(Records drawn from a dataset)
•••••

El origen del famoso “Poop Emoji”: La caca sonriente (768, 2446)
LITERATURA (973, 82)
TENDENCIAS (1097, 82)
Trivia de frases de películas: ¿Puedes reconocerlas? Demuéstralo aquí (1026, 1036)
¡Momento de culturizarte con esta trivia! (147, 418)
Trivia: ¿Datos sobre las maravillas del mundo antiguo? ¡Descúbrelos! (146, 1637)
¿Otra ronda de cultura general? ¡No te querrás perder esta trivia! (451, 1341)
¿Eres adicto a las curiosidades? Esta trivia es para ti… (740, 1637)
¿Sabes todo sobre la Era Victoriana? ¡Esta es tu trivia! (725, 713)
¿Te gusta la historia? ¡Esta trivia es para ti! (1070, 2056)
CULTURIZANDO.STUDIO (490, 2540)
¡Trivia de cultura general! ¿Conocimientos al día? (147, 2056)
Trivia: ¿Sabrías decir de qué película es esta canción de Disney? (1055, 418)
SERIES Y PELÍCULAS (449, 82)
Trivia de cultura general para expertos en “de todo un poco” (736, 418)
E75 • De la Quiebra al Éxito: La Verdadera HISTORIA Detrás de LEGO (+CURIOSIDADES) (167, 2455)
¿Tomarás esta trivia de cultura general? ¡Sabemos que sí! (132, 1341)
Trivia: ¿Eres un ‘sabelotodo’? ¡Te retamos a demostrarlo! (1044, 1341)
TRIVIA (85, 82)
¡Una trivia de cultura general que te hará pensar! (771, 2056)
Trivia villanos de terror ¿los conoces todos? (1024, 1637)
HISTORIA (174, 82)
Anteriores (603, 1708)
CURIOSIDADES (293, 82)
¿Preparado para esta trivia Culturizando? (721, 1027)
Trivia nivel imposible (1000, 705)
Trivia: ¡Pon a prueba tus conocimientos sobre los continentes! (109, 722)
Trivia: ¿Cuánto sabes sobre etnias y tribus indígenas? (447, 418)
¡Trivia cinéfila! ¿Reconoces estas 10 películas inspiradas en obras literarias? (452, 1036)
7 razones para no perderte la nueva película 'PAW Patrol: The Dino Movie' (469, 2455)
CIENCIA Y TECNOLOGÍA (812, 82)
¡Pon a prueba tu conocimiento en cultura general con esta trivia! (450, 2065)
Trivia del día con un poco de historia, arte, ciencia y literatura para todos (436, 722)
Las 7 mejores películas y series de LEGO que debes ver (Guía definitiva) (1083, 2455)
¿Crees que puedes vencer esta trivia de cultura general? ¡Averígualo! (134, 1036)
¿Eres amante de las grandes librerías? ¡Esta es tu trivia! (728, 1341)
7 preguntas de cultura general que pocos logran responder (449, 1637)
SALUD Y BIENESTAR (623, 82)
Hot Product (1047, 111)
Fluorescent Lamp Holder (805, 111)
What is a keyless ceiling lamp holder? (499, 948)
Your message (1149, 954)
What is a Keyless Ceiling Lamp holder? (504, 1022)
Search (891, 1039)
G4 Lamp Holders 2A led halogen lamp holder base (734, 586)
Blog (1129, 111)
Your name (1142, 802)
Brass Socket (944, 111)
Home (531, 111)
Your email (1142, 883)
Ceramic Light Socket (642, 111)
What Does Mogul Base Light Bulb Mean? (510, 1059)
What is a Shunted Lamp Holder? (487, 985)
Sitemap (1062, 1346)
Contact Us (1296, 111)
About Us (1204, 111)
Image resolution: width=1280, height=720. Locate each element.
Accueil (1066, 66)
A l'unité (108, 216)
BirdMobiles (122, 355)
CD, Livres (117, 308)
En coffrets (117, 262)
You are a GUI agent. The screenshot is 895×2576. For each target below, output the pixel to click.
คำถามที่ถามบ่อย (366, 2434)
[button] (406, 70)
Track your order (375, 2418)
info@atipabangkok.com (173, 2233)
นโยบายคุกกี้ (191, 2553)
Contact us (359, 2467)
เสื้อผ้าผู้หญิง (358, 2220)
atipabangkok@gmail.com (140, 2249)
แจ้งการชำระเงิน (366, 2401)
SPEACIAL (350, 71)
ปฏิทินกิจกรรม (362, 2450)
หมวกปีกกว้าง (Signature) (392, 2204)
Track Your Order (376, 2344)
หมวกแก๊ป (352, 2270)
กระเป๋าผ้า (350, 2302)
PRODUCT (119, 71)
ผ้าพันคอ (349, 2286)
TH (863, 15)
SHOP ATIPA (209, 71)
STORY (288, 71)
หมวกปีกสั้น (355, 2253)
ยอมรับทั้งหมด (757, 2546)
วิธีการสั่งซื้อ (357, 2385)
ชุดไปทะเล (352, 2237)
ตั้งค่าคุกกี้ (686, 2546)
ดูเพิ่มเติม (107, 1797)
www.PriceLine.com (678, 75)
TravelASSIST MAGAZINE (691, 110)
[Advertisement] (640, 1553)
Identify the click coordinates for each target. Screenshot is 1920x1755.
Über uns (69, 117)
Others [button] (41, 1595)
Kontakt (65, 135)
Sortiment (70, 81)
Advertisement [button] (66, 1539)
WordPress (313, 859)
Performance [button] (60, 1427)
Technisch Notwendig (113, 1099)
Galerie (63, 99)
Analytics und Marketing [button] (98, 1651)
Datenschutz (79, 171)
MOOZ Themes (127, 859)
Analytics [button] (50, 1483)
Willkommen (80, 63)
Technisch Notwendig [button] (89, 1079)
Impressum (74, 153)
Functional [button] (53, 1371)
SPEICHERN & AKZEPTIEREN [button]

•••••

Work required: Where a line of the data includes the string "Light", list that line.

Answer below:
Ceramic Light Socket (642, 111)
What Does Mogul Base Light Bulb Mean? (510, 1059)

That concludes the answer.